Passage proposé —
12. février 2020 · Commentaires fermés sur Une apparition troublante : Frédéric tombe sous le charme d’une mystérieuse inconnue dans l’Education Sentimentale de Flaubert .. · Catégories: Lectures linéaires, Première · Tags: , ,

Un rencontre amoureuse peut constituer un moment décisif dans le parcours d’un personnage ou ne représenter qu’une possibilité qui tourne court. Gustave Flaubert peint dans L’Education Sentimentale un véritable coup de foudre qui va durablement marquer son héros à tel point qu’il ne réussira jamais à trouver la volonté ou le courage ou la force de transformer cet amour idéalisé en amour “vécu”.  L’individu se heurte à plusieurs obstacles de taille: barrière de la morale tout d’abord car la femme aimée est mariée et mère et barrière sociale car Frédéric,  doit élaborer des stratégies matrimoniales pour s’élever dans la société et Marie Arnoux ne peut lui, être, sur ce plan, d’aucune utilité . Voyons comment l’auteur nous décrit cette rencontre déterminante pour le destin du personnage .

Extrait source —

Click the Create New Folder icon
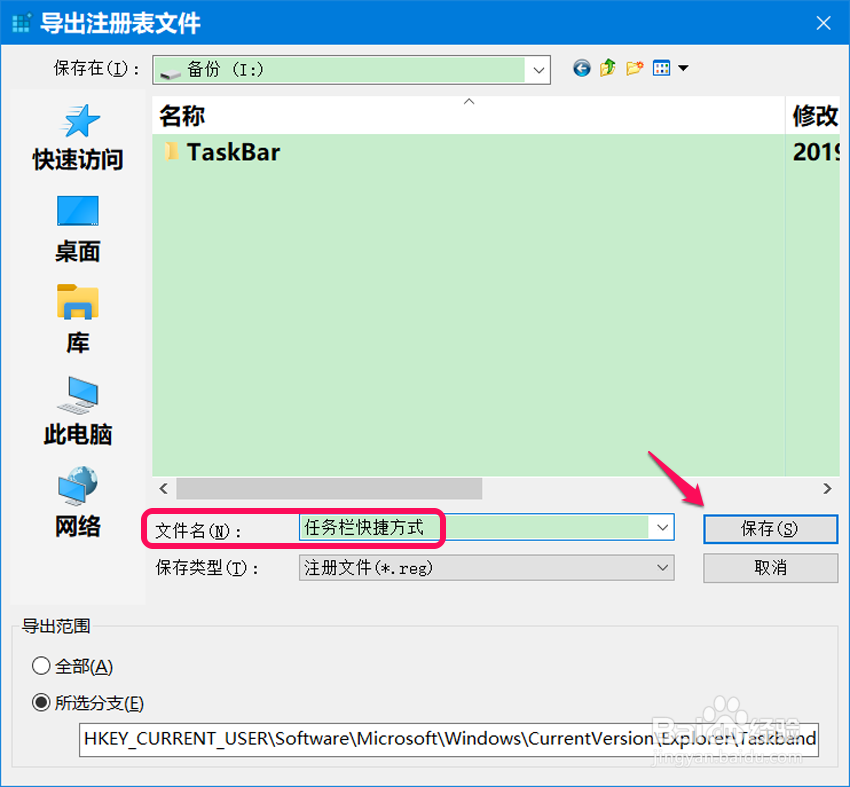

Consignes —
A: Reproduisez le passage sur L'Éducation sentimentale, de « Un rencontre amoureuse » jusqu'à « du personnage . ».
B: Poursuivez le passage sur L'Éducation sentimentale à partir de sa dernière phrase.
Les données n'interviennent pas dans ce travail.

Corrigé —
A:
Un rencontre amoureuse peut constituer un moment décisif dans le parcours d’un personnage ou ne représenter qu’une possibilité qui tourne court. Gustave Flaubert peint dans L’Education Sentimentale un véritable coup de foudre qui va durablement marquer son héros à tel point qu’il ne réussira jamais à trouver la volonté ou le courage ou la force de transformer cet amour idéalisé en amour “vécu”.  L’individu se heurte à plusieurs obstacles de taille: barrière de la morale tout d’abord car la femme aimée est mariée et mère et barrière sociale car Frédéric,  doit élaborer des stratégies matrimoniales pour s’élever dans la société et Marie Arnoux ne peut lui, être, sur ce plan, d’aucune utilité . Voyons comment l’auteur nous décrit cette rencontre déterminante pour le destin du personnage .

B:
D’emblée la rencontre est présentée comme une apparition et cette femme inconnue se pare des attributs d’une divinité. Sa solitude parait d’emblée subjective et soumise à caution car le narrateur précise “du moins il ne distingua personne “ Cette remarque laisse à penser que le regard du personnage est sous l’emprise d’un choc; En effet, sur ce bateau qui transporte de nombreux voyageurs de Paris à Rouen, il y a sans doute beaucoup de monde mais la rencontre est ainsi mise en relief dans sa dimension extraordinaire; Cet éblouissement que subit le héros à la ligne 3 , a pour origine les yeux de la mystérieuse inconnue; Le jeune homme , pour autant , ne l’aborde pas ; Son corps accuse lui aussi le coup de cette rencontre car “il fléchit involontairement les épaules ” ; ce geste souligné par le narrateur traduit une forme de soumission, de passivité  et même d’asservissement de Frédéric ; la femme est ici vue comme une déesse devant laquelle il se prosterne ; Il n’ose lever les yeux vers elle que lorsqu’il se trouve “plus loin” ;  Cette attitude du personnage peut passer pour une grande timidité ou une forme de peur, ou même une marque de son inexpérience ; Frédéric, rappelons, est âgé de 18 ans.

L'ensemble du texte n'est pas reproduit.